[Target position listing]
※ ※ ※

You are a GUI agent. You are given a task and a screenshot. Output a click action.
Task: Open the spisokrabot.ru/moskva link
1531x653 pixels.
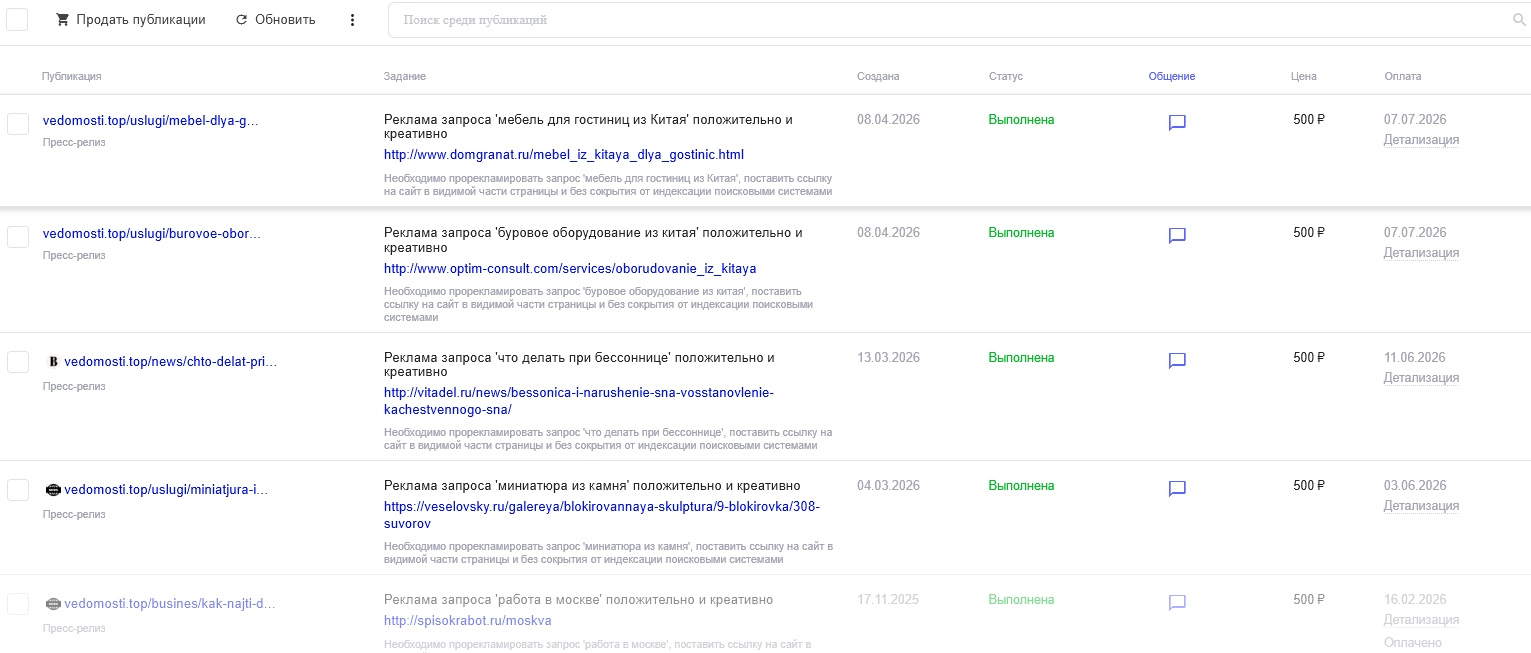coord(467,621)
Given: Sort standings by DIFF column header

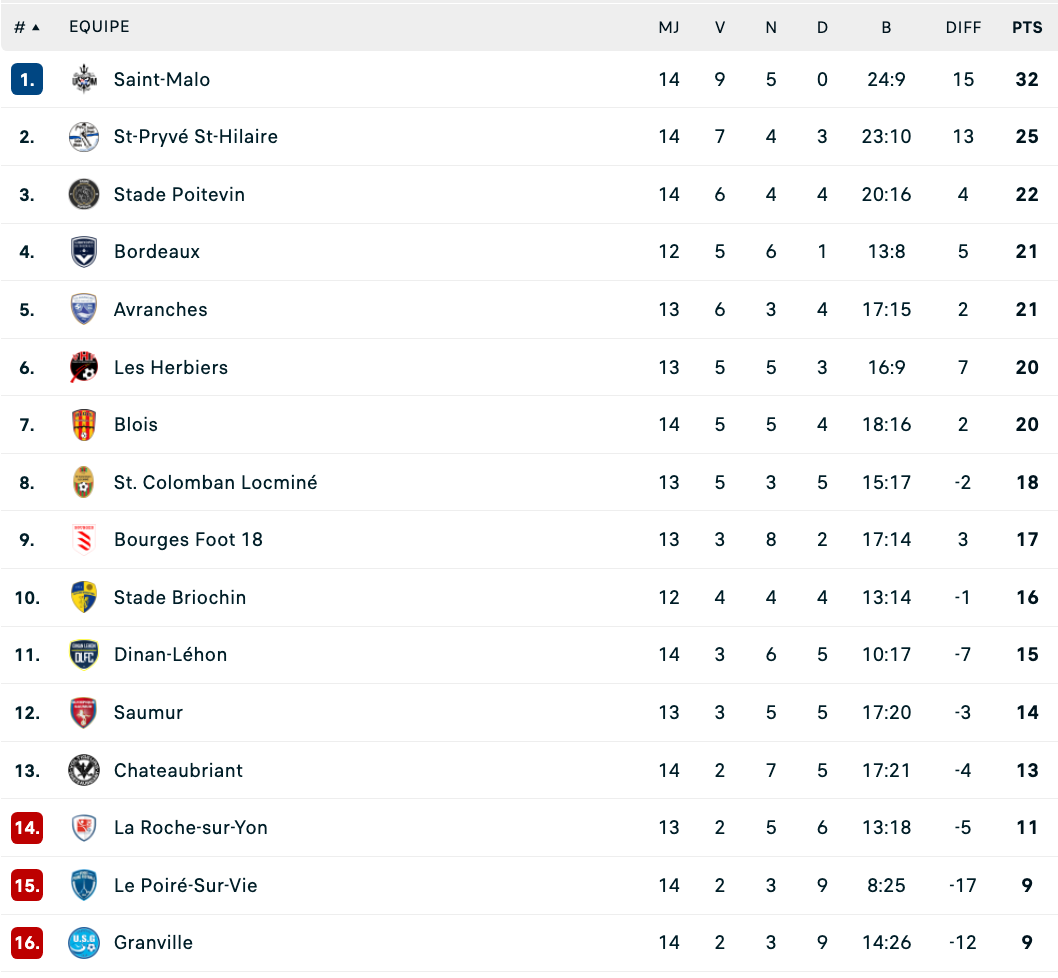Looking at the screenshot, I should (963, 27).
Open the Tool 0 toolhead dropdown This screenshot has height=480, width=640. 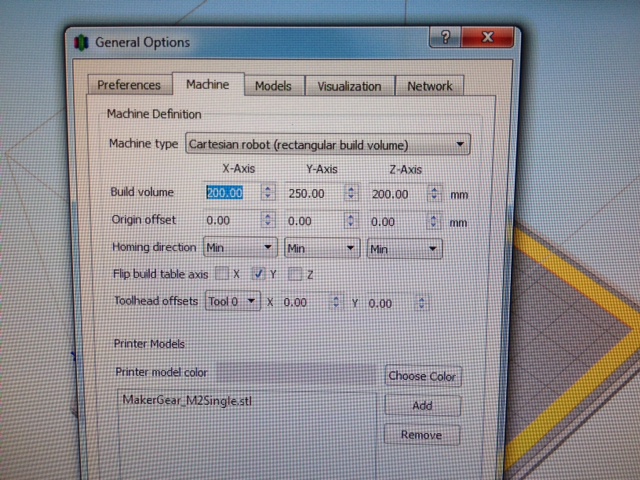coord(233,300)
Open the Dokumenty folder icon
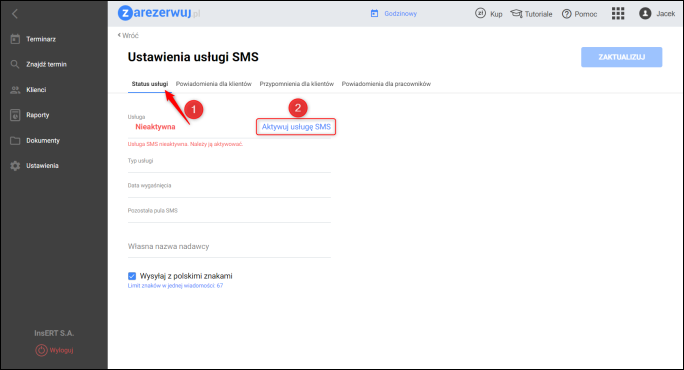 pyautogui.click(x=15, y=140)
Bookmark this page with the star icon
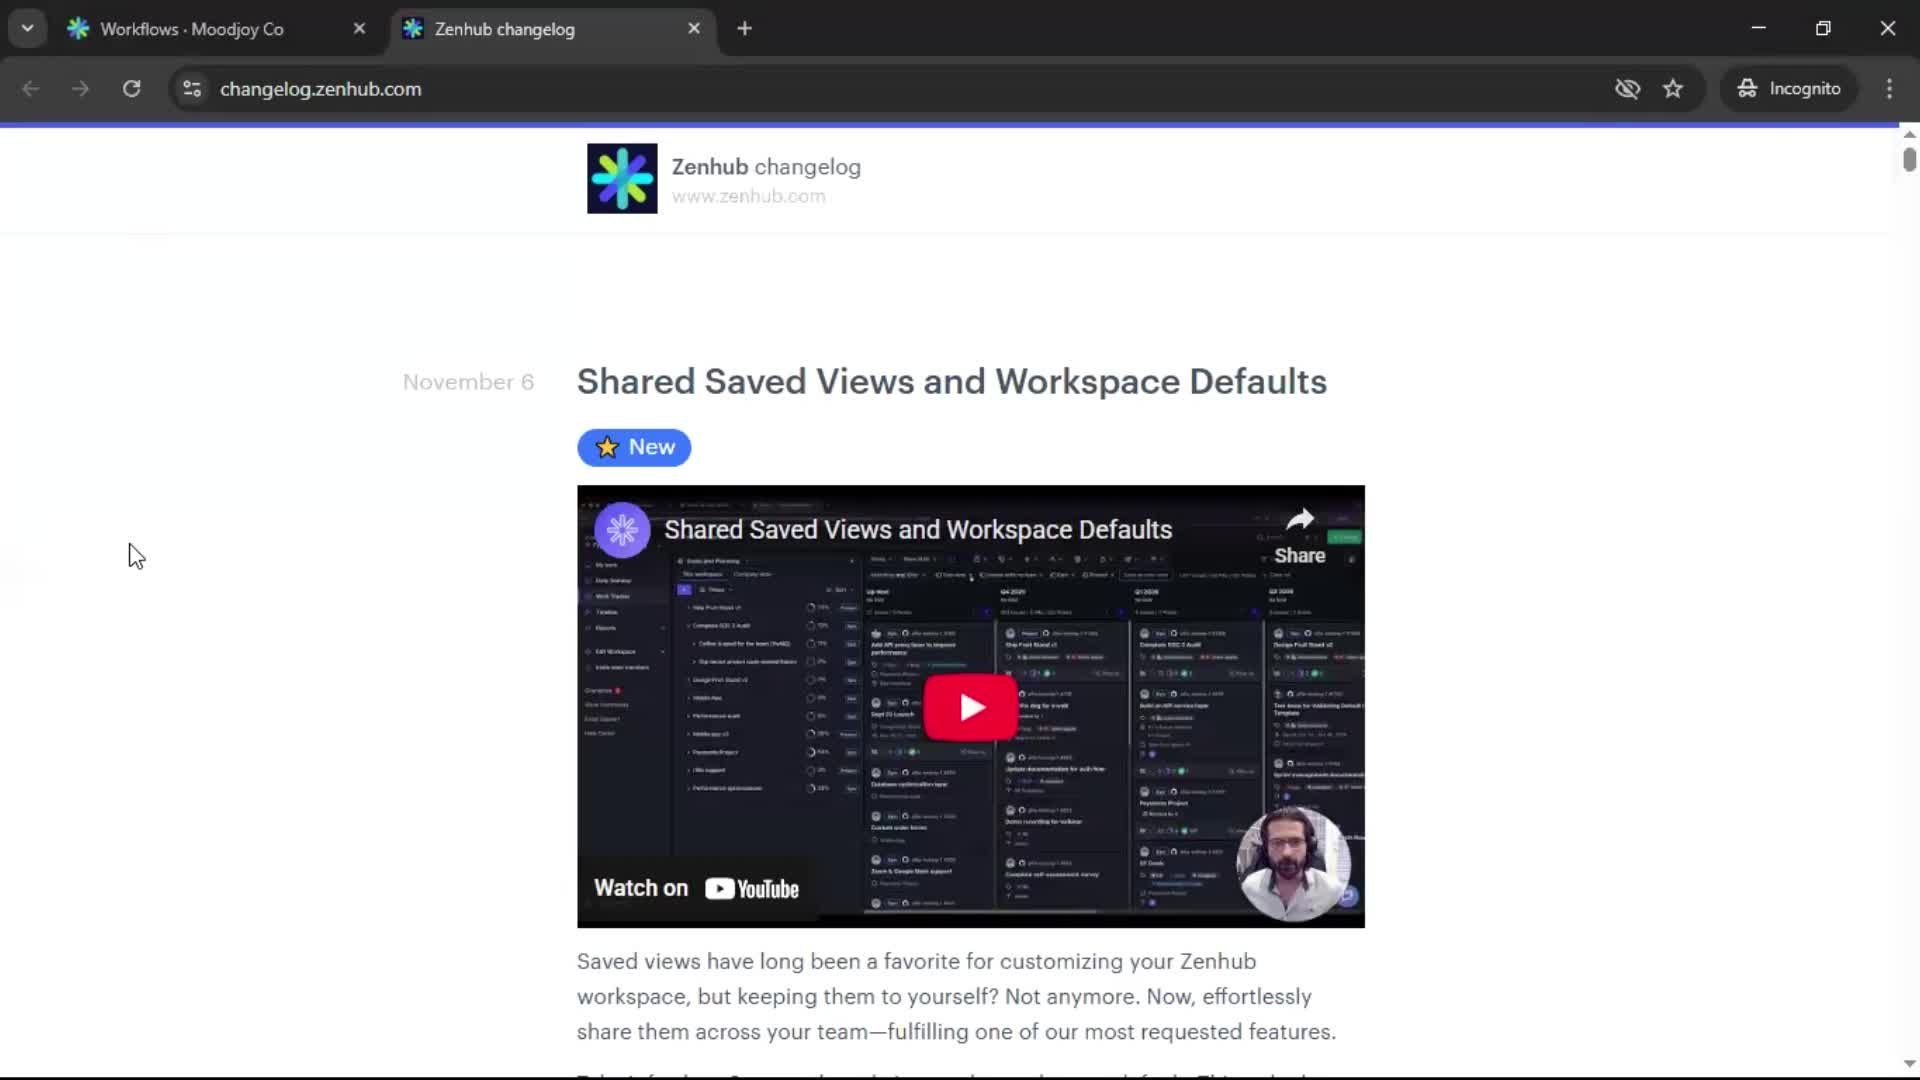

※ ※ ※

Required task
Reproduce the listing word for word, from the line containing "Open the Dokumenty folder icon" through to its end, and leave the pictures out of your answer.

Answer
Open the Dokumenty folder icon
 pyautogui.click(x=15, y=140)
Bookmark this page with the star icon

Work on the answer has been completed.